Intinya adalah, kita harus lebih empiris dalam membuat perbandingan jika ingin lebih mengetahui mana yang terbaik. Orang seperti daku memang nggak pernah sama sekali merasakan hidup di tanah ini ketika berlangsungnya pemerintahan Orde Baru, tapi justru dari tempat daku berdiri pada saat itu daku bisa memandang dengan baik karena tidak ada kabut sama sekali yang menutupi.
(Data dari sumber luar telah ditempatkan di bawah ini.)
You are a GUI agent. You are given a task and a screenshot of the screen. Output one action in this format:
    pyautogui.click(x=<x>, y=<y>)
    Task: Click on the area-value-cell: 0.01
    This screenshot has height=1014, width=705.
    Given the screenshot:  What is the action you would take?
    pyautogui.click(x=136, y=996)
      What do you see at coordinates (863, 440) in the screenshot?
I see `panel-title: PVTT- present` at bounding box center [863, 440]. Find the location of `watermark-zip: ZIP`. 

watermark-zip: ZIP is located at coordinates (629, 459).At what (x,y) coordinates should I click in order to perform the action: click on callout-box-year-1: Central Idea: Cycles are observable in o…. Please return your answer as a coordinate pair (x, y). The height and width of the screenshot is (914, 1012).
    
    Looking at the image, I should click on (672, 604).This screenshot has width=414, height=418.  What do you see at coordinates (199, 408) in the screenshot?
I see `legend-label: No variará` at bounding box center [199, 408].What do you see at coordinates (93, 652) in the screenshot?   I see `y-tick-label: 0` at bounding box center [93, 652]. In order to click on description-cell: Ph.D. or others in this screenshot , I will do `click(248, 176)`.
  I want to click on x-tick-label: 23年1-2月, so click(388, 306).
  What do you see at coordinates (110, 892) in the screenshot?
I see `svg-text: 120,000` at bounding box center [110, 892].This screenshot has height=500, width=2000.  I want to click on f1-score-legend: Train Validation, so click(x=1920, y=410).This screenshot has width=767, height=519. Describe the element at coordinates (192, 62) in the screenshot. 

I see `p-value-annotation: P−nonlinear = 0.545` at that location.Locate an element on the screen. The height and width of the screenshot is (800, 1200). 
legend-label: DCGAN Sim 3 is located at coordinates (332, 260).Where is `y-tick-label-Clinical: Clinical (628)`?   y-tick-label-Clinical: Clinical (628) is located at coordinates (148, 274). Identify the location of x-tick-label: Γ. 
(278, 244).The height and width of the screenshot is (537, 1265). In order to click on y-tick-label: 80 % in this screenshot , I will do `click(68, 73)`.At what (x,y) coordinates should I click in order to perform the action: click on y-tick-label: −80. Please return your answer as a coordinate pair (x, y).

Bukan berarti pemerintahan Soeharto itu melulu jelek, karena Soeharto itu punya kelebihan seperti dalam hal dia bisa menjaga apa yang disebut stabilitas terlepas dari bagaimana cara melakukannya, dia juga bisa mengepalkan tangan besinya dengan tersenyum sehingga sebagian orang nggak bisa melihat bahwa apa yang dia lakukan adalah sebuah bentuk tirani karena terlena oleh senyumannya. Secara kepemimpinanpun Soharto ini luar biasa hebat baik dalam penampilan maupun cara memperlakukan bawahannya. Budaya Asal Bapak Senang itu nggak akan berjalan kalau orang yang menjadi pemimpin nggak punya wibawa yang luar biasa hebat. Dan itu dimiliki oleh Pak Harto.
After all, kita cukup membandingkan dalam sektor ekonomi, karena kalau kiat bandingkan dalam hal lainnya semacam sektor politik, kebebasan arus informasi dll, posisi Orde Baru akan selalu berada di bawah rejim apapun yang pernah memerintah di negeri ini.